- **WHAT TO DO**: Extract each line below that contains the string "sidebar". Case counts.
Begin
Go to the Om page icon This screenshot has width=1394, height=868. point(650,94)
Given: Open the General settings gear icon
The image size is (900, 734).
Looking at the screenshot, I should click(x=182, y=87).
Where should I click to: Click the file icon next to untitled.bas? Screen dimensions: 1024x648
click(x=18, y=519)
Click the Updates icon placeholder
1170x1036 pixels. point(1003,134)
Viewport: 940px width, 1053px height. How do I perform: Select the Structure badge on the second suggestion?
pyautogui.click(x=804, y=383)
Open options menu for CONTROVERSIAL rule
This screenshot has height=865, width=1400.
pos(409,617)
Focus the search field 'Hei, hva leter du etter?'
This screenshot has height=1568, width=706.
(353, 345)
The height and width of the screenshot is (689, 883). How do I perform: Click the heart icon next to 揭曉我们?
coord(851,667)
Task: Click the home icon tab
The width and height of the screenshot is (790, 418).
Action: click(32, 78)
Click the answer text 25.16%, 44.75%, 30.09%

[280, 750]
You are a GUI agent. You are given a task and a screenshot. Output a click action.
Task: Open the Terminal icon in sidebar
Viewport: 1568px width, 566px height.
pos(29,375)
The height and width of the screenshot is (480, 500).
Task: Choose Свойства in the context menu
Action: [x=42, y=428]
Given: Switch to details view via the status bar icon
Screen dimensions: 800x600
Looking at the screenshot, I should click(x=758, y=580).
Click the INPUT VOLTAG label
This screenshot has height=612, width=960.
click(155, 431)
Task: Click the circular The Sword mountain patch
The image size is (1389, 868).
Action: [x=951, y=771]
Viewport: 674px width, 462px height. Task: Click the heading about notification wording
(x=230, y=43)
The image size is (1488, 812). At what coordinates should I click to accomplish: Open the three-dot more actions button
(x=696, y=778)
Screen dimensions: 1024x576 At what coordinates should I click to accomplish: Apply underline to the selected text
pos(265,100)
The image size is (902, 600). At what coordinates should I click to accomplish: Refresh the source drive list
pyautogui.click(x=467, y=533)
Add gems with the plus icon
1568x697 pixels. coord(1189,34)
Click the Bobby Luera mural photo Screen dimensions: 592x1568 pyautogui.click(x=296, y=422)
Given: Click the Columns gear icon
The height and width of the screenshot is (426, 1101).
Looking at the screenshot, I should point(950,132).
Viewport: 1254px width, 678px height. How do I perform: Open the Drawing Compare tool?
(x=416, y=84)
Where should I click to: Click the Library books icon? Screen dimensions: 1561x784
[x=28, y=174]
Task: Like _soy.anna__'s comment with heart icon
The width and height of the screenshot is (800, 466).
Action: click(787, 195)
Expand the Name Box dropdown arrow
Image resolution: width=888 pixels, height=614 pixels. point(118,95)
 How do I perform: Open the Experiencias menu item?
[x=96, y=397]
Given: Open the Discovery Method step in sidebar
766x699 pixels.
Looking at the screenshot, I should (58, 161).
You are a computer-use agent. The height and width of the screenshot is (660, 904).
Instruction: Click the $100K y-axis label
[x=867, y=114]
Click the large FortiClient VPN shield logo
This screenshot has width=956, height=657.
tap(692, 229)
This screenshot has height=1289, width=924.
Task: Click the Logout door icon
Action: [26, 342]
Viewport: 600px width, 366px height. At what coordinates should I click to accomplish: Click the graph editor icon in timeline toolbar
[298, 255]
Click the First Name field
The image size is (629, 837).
End
- **THE ANSWER**:
Task: Open the Terminal icon in sidebar
Given: Open the Discovery Method step in sidebar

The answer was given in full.